→ Problem requirements: The job is to output each record exactly as it stands, pictures excluded.

___

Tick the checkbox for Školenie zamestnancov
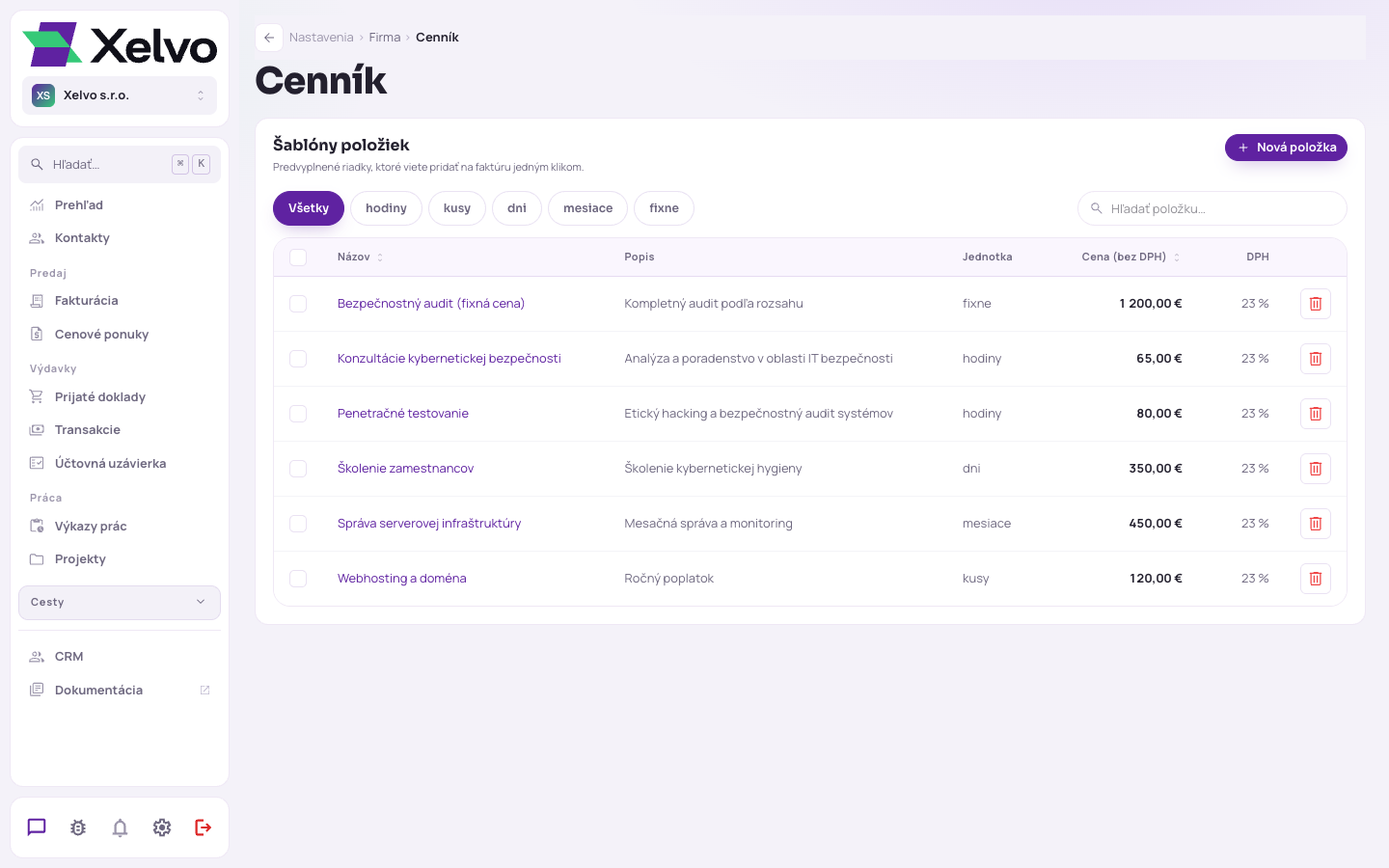The width and height of the screenshot is (1389, 868). click(298, 469)
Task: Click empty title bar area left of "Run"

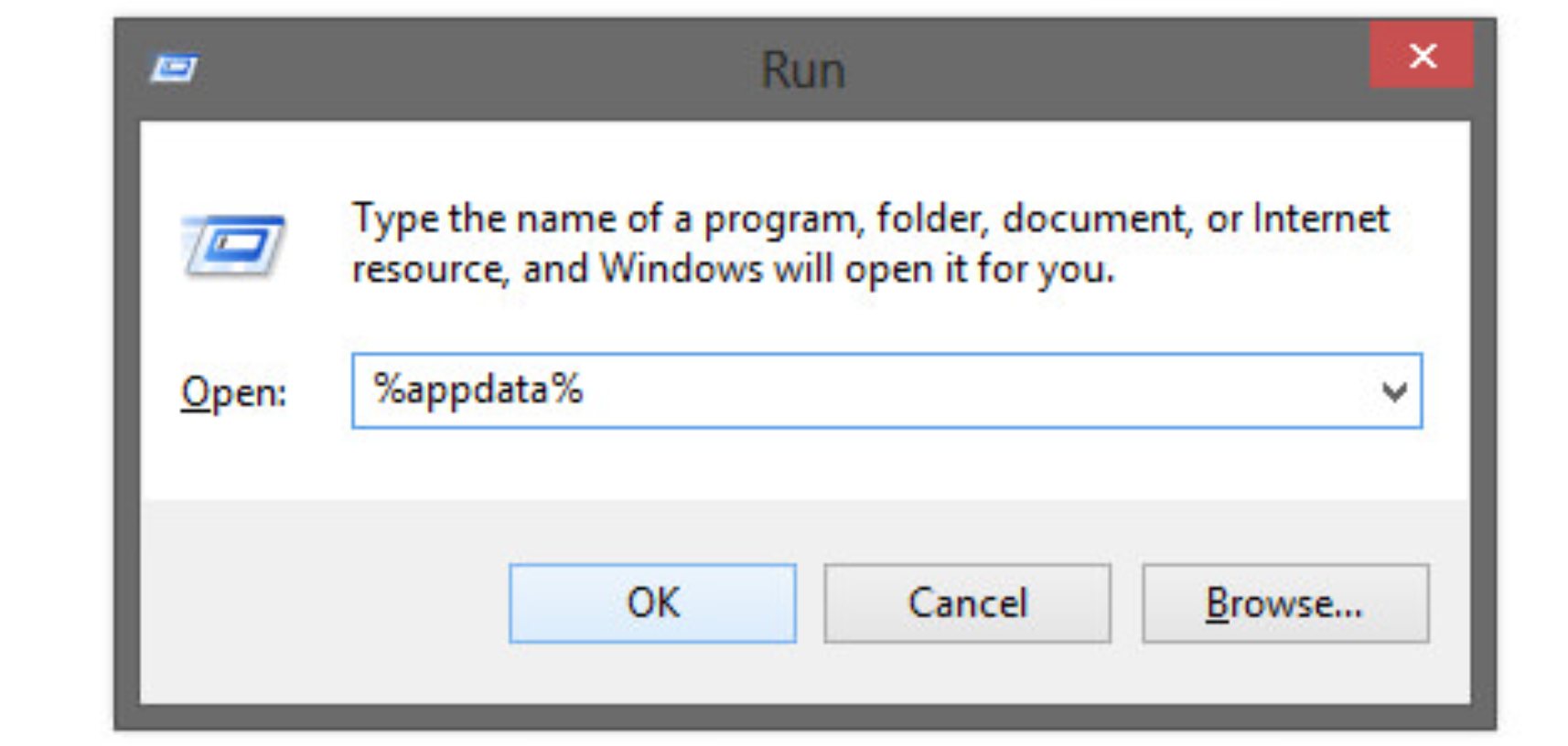Action: tap(457, 69)
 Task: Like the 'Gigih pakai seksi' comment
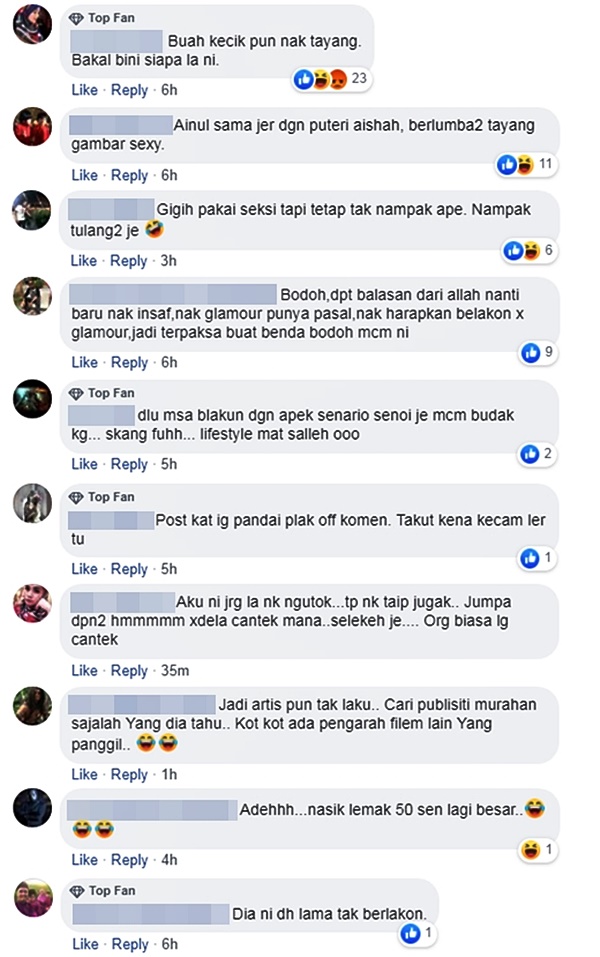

___

→ Task answer:
Tick the checkbox for Školenie zamestnancov
The width and height of the screenshot is (1389, 868). click(298, 469)
Task: Click empty title bar area left of "Run"

Action: tap(457, 69)
 Task: Like the 'Gigih pakai seksi' comment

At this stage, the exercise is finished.